> [Texte d'étude]

La quatrième et dernière partie du livre, intitulée Relectures et nouvelles perspectives, dresse un bilan en trois chapitres des modes de problématisation de ce qui est non conforme et met à jour les voies pour ramener à l’avant-plan les réflexions sur les politiques publiques. Dans le quatorzième chapitre, Henri Dorvil revient sur les apports de l’École de Chicago à la compréhension contemporaine des problèmes sociaux en sociologie et en travail social. L’auteur essaie de dégager de cette relecture des perspectives d’avenir autour de trois thèmes : les réseaux sociaux, la privatisation et la nouvelle normativité. Dans le quinzième chapitre, Shirley Roy et Roch Hurtubise soutiennent que la difficulté à effectuer des analyses transversales explique l’immobilisme dans les réflexions sur les problèmes sociaux québécois. En s’inspirant de leurs travaux sur l’itinérance, Roy et Hurtubise montrent comment il est possible de faire preuve « d’efficacité théorique » (p. 346) et de mettre en jeu les différents points de vue (savoirs, expertises, disciplines, méthodologies, etc.) pour ainsi contribuer au renouvellement des connaissances sur un thème donné. Finalement, dans le seizième et dernier chapitre, Marcelo Otero argumente que l’analyse des problèmes sociaux nécessite un déplacement à l’égard de ce qui pose problème. Ce passage est celui de l’analyse des populations qui posent problème à une interrogation sur ce qui pose socialement problème.

> [Données enregistrées]
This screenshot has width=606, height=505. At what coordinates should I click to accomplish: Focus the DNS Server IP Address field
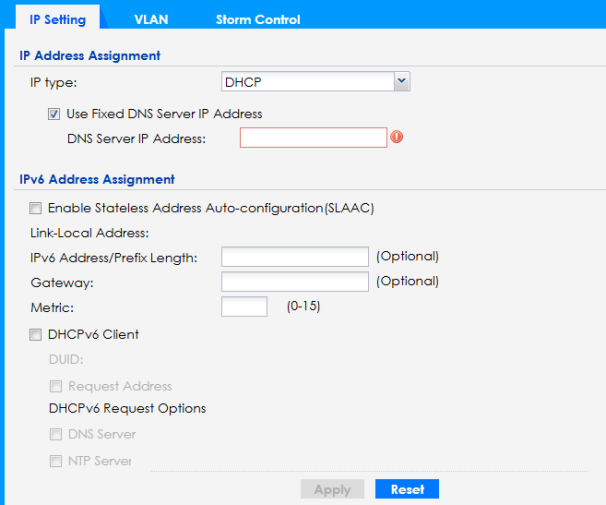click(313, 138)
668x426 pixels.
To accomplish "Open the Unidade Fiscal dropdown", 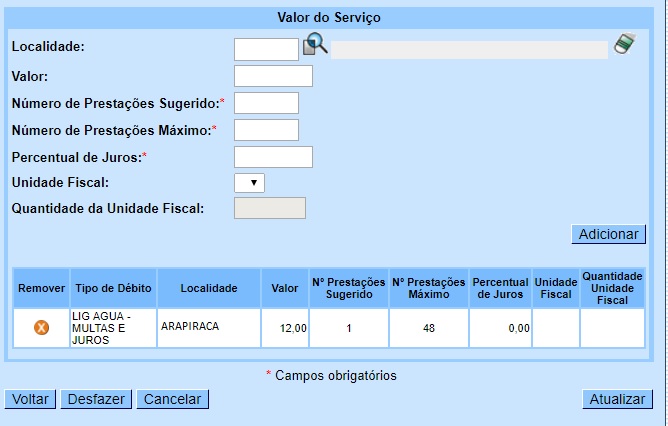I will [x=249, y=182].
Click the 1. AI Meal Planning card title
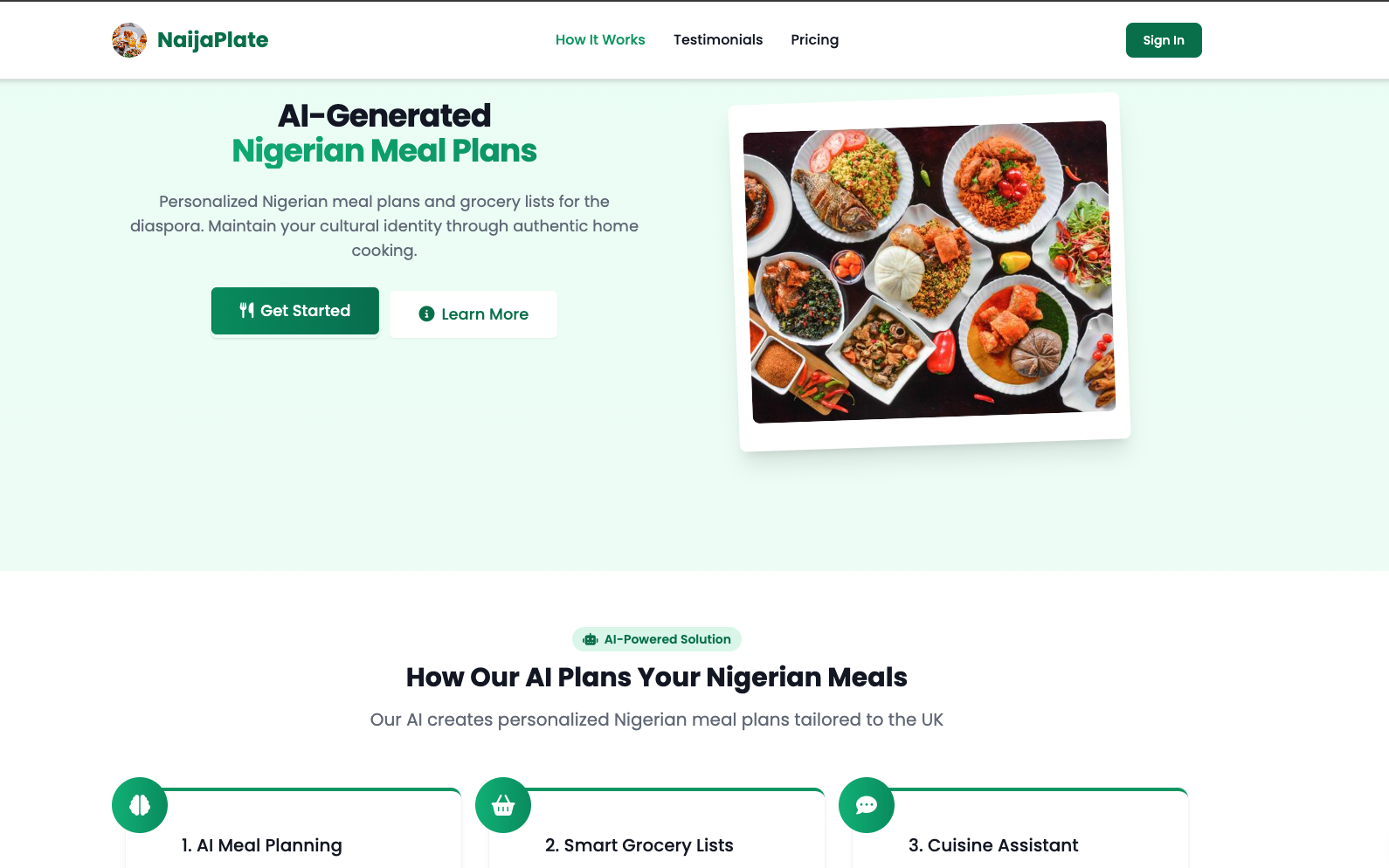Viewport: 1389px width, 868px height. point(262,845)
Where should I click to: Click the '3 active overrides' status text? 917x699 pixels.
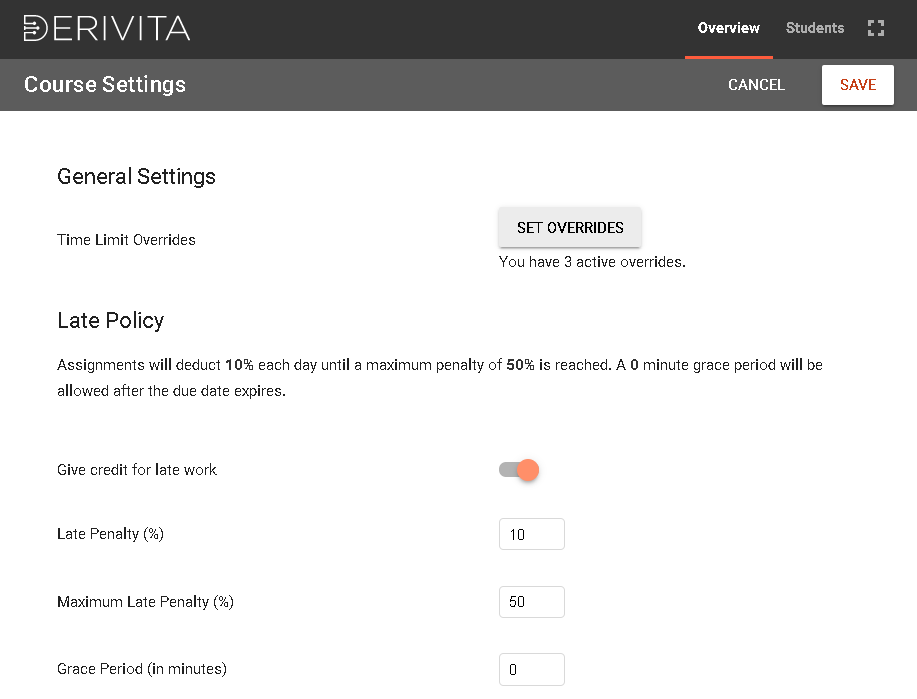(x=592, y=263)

> [Consigne de travail 1]
Répondez à ces questions sur le texte d'étude consacré à la quatrième partie du livre.
(a) Quel titre porte la quatrième partie du livre ?
(b) Autour de quels trois thèmes Henri Dorvil dégage-t-il des perspectives d'avenir ?
(c) D'après Shirley Roy et Roch Hurtubise, qu'est-ce qui explique l'immobilisme dans les réflexions sur les problèmes sociaux québécois ?
> [Consigne de travail 2] Reprenez le texte d'étude sur la quatrième partie du livre et poursuivez-le à partir de sa dernière phrase.

> [Réponse 1]
(a) Elle s'intitule Relectures et nouvelles perspectives.
(b) Il les dégage autour des réseaux sociaux, de la privatisation et de la nouvelle normativité.
(c) Selon eux, cet immobilisme s'explique par la difficulté à effectuer des analyses transversales.

> [Réponse 2]
Tout compte fait, l’ouvrage Qu’est-ce qu’un problème social aujourd’hui? Repenser la non-conformité remet à l’avant-plan des réflexions sur les enjeux qui entourent la désignation des problèmes sociaux et des individus qui les incarnent et la formulation des modalités d’intervention. Dans cet ordre d’idées, l’ouvrage propose des pistes et des outils pour analyser autrement les manières dont sont désignés ce ou ceux qui posent problème et les méthodes d’intervention qui les ciblent.

Pour ceux qui s’intéressent à la question des populations vivant en contexte linguistique minoritaire, l’ouvrage incite notamment à se défaire des explications individualisantes et catégorielles et à réinterpréter les problèmes sociaux qui les concernent en lien avec les transformations de la normativité sociale. Les auteures et auteurs de cet ouvrage offrent, sous forme de boîte à outils, des instruments pertinents pour remettre en question les discours et les pratiques qui ciblent les populations vivant en contexte linguistique minoritaire et pour renouer avec les fondements critiques de la discipline du service social.